A research expedition has found seven new species of frog in India’s Western Ghats mountains. Of those seven species, four fall into the "miniature" size category (under 0.7 inches, or 18 mm) – small enough to fit on an adult human's thumbnail.
All these frogs belong to the genus Nyctibatrachus, only found in the Western Ghats. The findings published Wednesday in the PeerJ journal increase the number of known species in that genus to 35 – and, scientists say, indicate a need for further research and conservation efforts.
“[O]ur discovery of several new species, particularly of easily overlooked miniaturized forms, reiterates that the known amphibian diversity of the Western Ghats of India still remains underestimated,” concluded the research team, led by SD Biju, an amphibian biologist at the University of New Delhi.
These seven frogs are especially easy to miss. “They were probably overlooked by researchers because of their extremely small size, secretive habitats and insect-like calls,” Sonali Garg, another member of the research team, told BBC.
While other members of this genus – typically known as night frogs – make their homes near streams, the seven newly discovered species prefer leaf litter or forest vegetation. They also emit insect-like calls.
While their tiny size made them even tougher to spot, that’s also the reason they’re especially interesting to researchers. “We were surprised to find that the miniature forms are in fact locally abundant and fairly common,” Ms. Garg, a PhD student at the University of New Delhi, said.
In recent years, other “miniature” frogs have turned up in tropical regions. The smallest of the frogs found in India measured 0.48 inches (12.2 mm), so it can’t take the title of “world’s smallest vertebrate” from a 0.3 inch-frog (7.7 mm) discovered in Papua New Guinea in 2009.
But it’s still likely to intensify a question that Husna Haq, reporting for The Christian Science Monitor, posed in 2015: “How did these frogs get so small?”
One explanation is a theory known as island dwarfism or insular dwarfism, which suggests that when animals colonize islands or other isolated areas, large species tend to get smaller over subsequent generations, possibly due to a more limited supply of food.
It’s not yet clear whether this process caused the Western Ghats night frogs to downsize over the millennia. But most scientists agree that the region has seen a remarkable burst of speciation over the centuries. Conservation International lists the region as part of one of 35 “biodiversity hot spots,” with a high percentage of plants and animals found nowhere else on Earth.

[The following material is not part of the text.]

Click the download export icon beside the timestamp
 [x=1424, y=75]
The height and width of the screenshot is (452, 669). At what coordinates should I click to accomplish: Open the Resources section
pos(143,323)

However, that designation also implies a serious threat. The Critical Ecosystem Partnership Fund estimates that only one-third of the region’s original forest “remains in pristine condition,” and warns that “its forests face tremendous population pressure and have been dramatically impacted by demands for timber and agricultural land.”
The newly discovered frogs may be feeling this pressure. Dr. Biju said in a statement that “over 32 percent, that is one-third of the Western Ghats frogs are already threatened with extinction." “Out of the seven new species, five are facing considerable anthropogenic threats and require immediate conservation prioritization.”
Scientists consider amphibians an important gauge of an ecosystem’s overall health, because they’re exposed to both air and water. Biju and his colleagues hope that their work will inspire and inform efforts to protect these animals.
“Apart from big animals like [the] Tiger and elephants,” he told the Press Trust of India, “there is a need to conserve this tiny amphibian also as they have been ignored. It is a very cute and small animal.”